Die Erinnerung daran ist wach geworden, als sich der türkische Außenminister angesagt hat, als Demonstrationen und Gegendemos angekündigt wurden. Wie vor 25 Jahren überwuchert bei vielen Solingern inzwischen die eigene Sorge das stille Gedenken an die Opfer. Denn sie erinnern sich noch, wie selbst gut gemeinte Demos zum Magneten für radikale Gewalttäter wurden. Eine schwere Hypothek für ehrliche Erinnerungsarbeit.

In Solingen nicht die einzige Hypothek. 25 Jahre sind eine lange Zeit — für manchen zu lang, um noch an den Pfingstsamstag 1993 erinnert werden zu wollen. Doch gerade für die drängendsten Fragen ist selbst dieses Vierteljahrhundert noch viel zu kurz, um sie frei von Vorurteilen oder auch nur Emotionen beantworten zu können. Erst Historiker werden daher in der Lage sein, eines Tages ein gesichertes Gesamtbild von „Solingen 1993“ zu schaffen. Zu viele Fragen sind offen geblieben.

Nun werden sie wieder gestellt: zum Beispiel, wie die Türkei so schnell nach dem Verbrechen zu einem entscheidenden Faktor in der Bewältigung der gesellschaftlichen Folgen wurde: weil innertürkische Konflikte schon in den Tagen nach Pfingsten 1993 die Krawalle in Solingen bestimmten. Und weil der Druck der internationalen Beziehungen deutlich zu spüren war: Die außenpolitische Doktrin der damaligen Bundesregierung sah die Türkei als wichtigen Nato-Verbündeten und künftigen EU-Partner. Berater der Botschaft oder direkt aus Ankara waren an allen Entscheidungen rund um die Familie der Opfer beteiligt. Und sie begleiten bis heute jeden öffentlichen Schritt.

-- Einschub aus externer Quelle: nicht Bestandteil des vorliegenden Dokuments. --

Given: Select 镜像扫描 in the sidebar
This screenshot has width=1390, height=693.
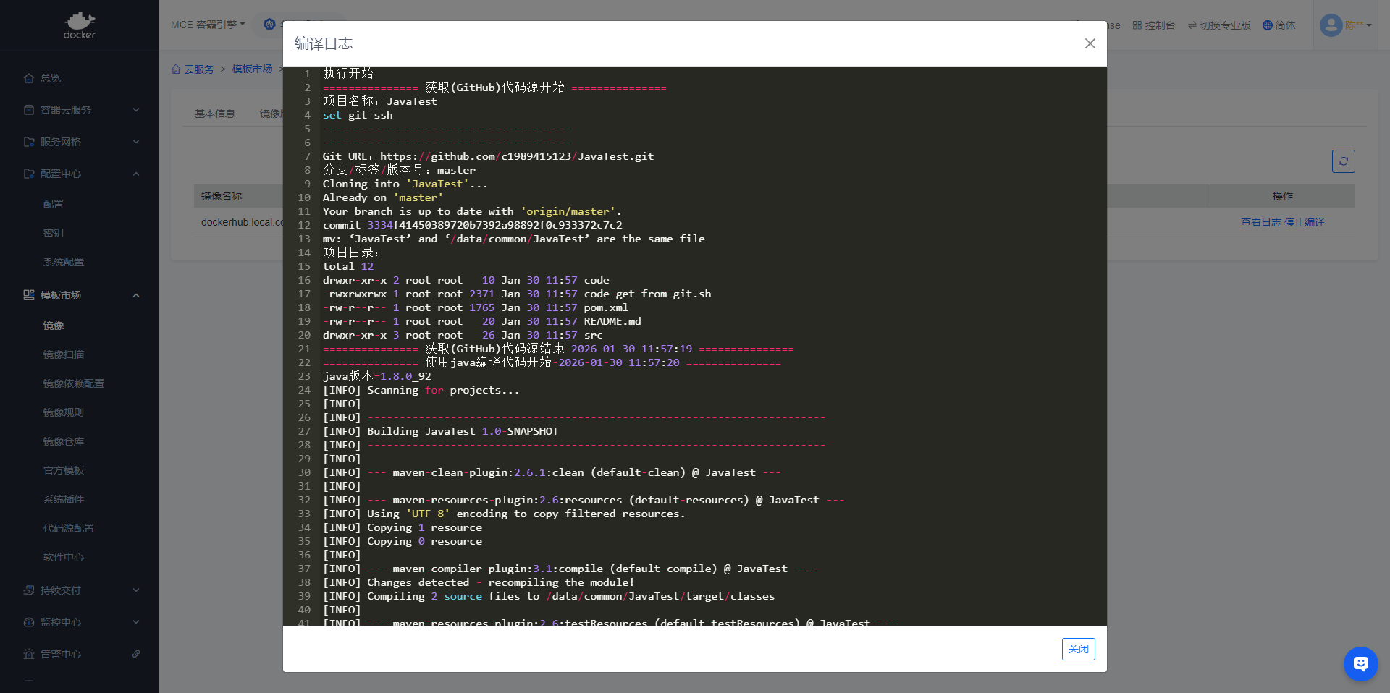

Vor allem aber fällt es schwer, diesen Einfluss seriös zu beurteilen, wenn es um die Ermittlungen nach dem Brandanschlag geht. Die öffentlichen Forderungen türkischer Politiker dürften jedenfalls den Druck auf die BKA-Fahnder nicht verringert haben. Daran musste so mancher in Solingen denken, als rund drei Jahre später bei einem noch verheerenderen Brandanschlag auf ein Asylbewerberheim in Lübeck sogar zehn Menschen starben — die öffentliche Aufmerksamkeit aber im Vergleich zu Solingen beinahe gering blieb: Wer wüsste heute noch, dass es trotz mehrerer Verdächtiger nie eine Verurteilung gab — nicht zuletzt, weil sich die Richter von den Ergebnissen der pannenreichen Ermittlungen nicht überzeugen ließen?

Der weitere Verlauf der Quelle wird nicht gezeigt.